=== Work order ===
Figure out the number of lines in the entries that hold the string "agent", then give that number and nothing else.

=== Data to use ===
:::::

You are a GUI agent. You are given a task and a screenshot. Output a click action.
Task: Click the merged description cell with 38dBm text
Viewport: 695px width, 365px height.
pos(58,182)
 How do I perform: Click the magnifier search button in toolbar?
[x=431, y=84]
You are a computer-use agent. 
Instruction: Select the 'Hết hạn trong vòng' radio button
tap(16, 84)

:::::

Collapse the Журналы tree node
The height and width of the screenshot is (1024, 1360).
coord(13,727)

:::::

=== Answer box ===
2